The sublime performer, who first achieved fame 24 years ago with the hits Woman and 7 Seconds alongside Youssou N’Dour, is back after four years’ absence. And her new album, Broken Politics, is magisterial. Supported, as always, by her husband Cameron McVey, as well as by British producer Four Tet (as was the case on her last album), the London-based Swede has produced a new, contemporary take on her trip-hop years in the path blazed by Massive Attack. Moreover 3D, a member of the mythic Bristol-based group, co-signed the album’s first single, Kong. As for Four Tet, he brings his unique mix of electronica, languidness and controlled violence, which perfectly complements Neneh Cherry’s fiery elegance. But above all this an album by a politically conscious and engaged woman, who samples the words of the 1960s Afro-American group The Last Poets on her track Poem Daddy: “Blessed are those who struggle/ Oppression is worse than the grave/ Better to die for a noble cause/ Than to live and die a slave.”
Numéro: On this new album, which is very politically engaged, you make reference among other things to the migrant crisis. And you were also present at the “jungle” in Calais…
Neneh Cherry: I spent several days there with my best friend preparing meals for the refugees. For three whole days I peeled carrots. The kitchen where we were working fed 1,800 people... On our last day, we accompanied the team who distributed the meals in the jungle. You can imagine how intense it was. Terrible... But far worse for the people living there.

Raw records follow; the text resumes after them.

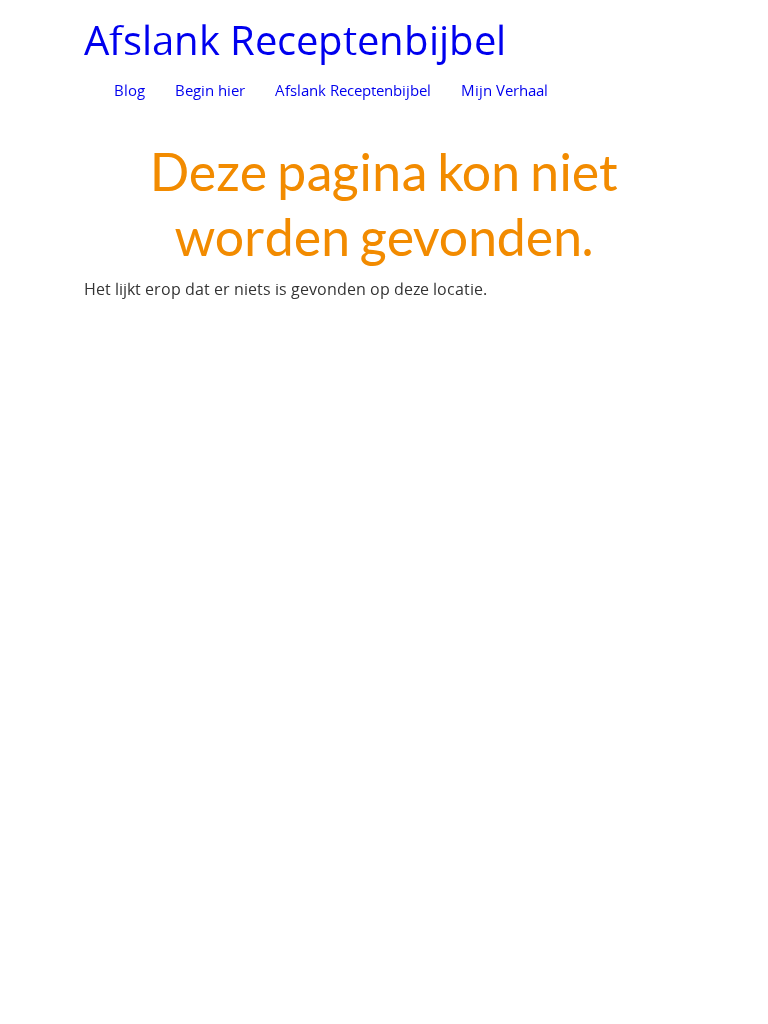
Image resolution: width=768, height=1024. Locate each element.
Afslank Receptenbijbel (295, 40)
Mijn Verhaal (504, 90)
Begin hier (210, 90)
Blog (129, 90)
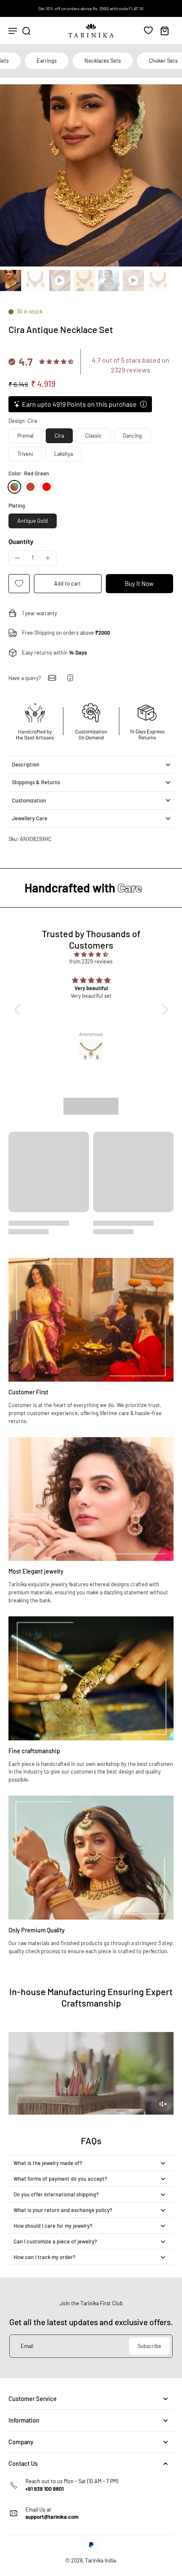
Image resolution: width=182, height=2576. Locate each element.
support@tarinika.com (52, 2516)
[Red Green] (14, 487)
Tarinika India (100, 2560)
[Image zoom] (91, 175)
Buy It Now (139, 583)
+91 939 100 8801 (44, 2488)
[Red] (30, 487)
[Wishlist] (148, 30)
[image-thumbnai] (10, 280)
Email (27, 2346)
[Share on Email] (52, 678)
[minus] (17, 558)
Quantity (20, 541)
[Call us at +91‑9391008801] (70, 678)
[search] (26, 30)
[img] (91, 954)
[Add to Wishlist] (19, 583)
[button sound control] (162, 2103)
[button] (68, 583)
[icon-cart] (164, 30)
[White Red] (46, 487)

It was the middle of winter, it was freezing cold, and the refugees were in their flimsy shelters desperately trying to keep warm. Bits of blue plastic, wooden cabins. A man was standing in his doorway. He came over and said, “Would you like to come in for a cup of tea?” Humanity is extraordinary!

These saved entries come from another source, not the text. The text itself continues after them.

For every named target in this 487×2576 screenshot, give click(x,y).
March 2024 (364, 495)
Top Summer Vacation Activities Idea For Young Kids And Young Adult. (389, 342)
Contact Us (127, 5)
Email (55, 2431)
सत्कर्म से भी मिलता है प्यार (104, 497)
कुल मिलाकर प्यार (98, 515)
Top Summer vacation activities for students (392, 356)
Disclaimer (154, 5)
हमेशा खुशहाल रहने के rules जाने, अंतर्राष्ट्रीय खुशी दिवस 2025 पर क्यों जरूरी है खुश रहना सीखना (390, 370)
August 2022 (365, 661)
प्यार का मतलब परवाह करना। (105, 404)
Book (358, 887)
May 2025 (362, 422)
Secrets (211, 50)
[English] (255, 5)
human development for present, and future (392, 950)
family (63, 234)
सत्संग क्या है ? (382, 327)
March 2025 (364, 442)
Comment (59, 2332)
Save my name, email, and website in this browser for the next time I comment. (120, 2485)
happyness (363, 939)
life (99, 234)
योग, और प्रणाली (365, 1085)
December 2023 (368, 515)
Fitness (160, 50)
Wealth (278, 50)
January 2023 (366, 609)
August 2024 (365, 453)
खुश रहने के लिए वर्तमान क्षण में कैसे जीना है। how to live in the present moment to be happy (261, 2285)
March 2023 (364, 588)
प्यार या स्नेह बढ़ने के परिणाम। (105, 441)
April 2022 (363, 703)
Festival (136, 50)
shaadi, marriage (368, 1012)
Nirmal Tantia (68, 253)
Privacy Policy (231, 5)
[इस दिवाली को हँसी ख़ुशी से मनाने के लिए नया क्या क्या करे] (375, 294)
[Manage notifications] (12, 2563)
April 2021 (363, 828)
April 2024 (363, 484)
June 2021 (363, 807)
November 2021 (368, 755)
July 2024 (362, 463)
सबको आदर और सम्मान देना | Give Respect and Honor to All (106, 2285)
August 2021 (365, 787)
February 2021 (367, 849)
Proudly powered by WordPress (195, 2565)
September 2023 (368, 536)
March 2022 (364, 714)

Does your new album reflect a more active political engagement on your part?
I’m not an activist. All I do is get involved with causes that cross my path. In June 2017 Grenfell Tower burnt down in the London borough of Kensington. Seventy-one people died. It was a tragedy that touched my community, and so like many in my community I volunteered to help the victims. To the extent that my conscience and my voice can change things, I’ll get involved.
“I take the context of the world so as to reinterpret it through the filter of my emotions.”